If You Can’t Pay CPF on Time
Sometimes cashflow tight — understandable.
But the rules don’t change:
You must:
- Pay outstanding CPF ASAP
- Prioritise CPF above other company expenses
- Inform employees early if there will be a delay
- Explain why and state when CPF will be paid
Communication really helps avoid unnecessary drama.
Penalties for Not Paying CPF
If CPF is not paid by the 14th of the following month, be prepared for some pain.
Penalties include:
- 18% per annum late interest (minimum S$5 monthly)
- Fines of S$1,000 to S$5,000 per offence
- Up to 6 months jail
- Repeat offenders: fines up to S$10,000, and 12 months jail
- Worst case: if you deduct employee CPF but don’t pay to CPF Board → up to 7 years jail
Singapore doesn’t play around when it comes to CPF. Don’t say bojio.
Recovering the Employee’s Share
You must pay both shares upfront, but you can deduct your employee’s contribution from their salary — as long as you do it that month.

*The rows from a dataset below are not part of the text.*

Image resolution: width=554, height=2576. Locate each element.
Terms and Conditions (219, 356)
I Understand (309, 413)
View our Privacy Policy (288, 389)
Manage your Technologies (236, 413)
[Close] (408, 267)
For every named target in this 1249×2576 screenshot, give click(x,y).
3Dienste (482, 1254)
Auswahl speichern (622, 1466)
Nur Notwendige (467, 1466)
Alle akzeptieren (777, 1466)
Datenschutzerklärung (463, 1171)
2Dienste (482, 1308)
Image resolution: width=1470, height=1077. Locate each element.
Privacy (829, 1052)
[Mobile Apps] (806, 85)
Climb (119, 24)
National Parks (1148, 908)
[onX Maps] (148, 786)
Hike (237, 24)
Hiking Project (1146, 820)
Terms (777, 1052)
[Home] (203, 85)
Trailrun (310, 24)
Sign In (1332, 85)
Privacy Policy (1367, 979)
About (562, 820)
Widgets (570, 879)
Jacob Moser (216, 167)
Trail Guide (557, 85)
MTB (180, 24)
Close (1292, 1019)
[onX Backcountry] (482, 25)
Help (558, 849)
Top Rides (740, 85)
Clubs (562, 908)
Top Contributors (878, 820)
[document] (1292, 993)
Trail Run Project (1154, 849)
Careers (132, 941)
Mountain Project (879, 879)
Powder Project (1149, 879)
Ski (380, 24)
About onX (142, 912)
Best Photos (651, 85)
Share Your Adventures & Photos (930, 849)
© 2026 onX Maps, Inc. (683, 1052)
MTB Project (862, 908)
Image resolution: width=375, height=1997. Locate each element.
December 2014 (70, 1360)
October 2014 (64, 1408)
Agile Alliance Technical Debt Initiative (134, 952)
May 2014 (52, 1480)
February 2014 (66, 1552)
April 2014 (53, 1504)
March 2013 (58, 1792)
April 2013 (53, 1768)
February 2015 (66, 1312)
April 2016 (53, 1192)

If you forget (and it wasn’t negligence), you can still recover it if:
- CPF has been paid
- You get written consent from the employee or CPF Board’s approval
- Recovery is done within 6 months
After 6 months? Cannot already.
Migrant Workers and CPF
If you’re paying the foreign worker levy, then there’s no CPF requirement for migrant workers.
However:
- SDL (Skills Development Levy) still applies
- If your worker becomes an SPR, CPF starts from the date PR is granted
Simple rule: levy = no CPF. PR = CPF.
Frequently Asked Questions
1. Do I need to pay CPF for part-timers?
Yes — if they’re Singaporean or SPR, CPF applies regardless of hours or job type.
2. Is late interest really 18% per year?
Yes. It’s meant to encourage timely payment, so better don’t wait.
3. Do migrant workers ever get CPF?
Only if they become permanent residents. Levy-paying workers do not get CPF.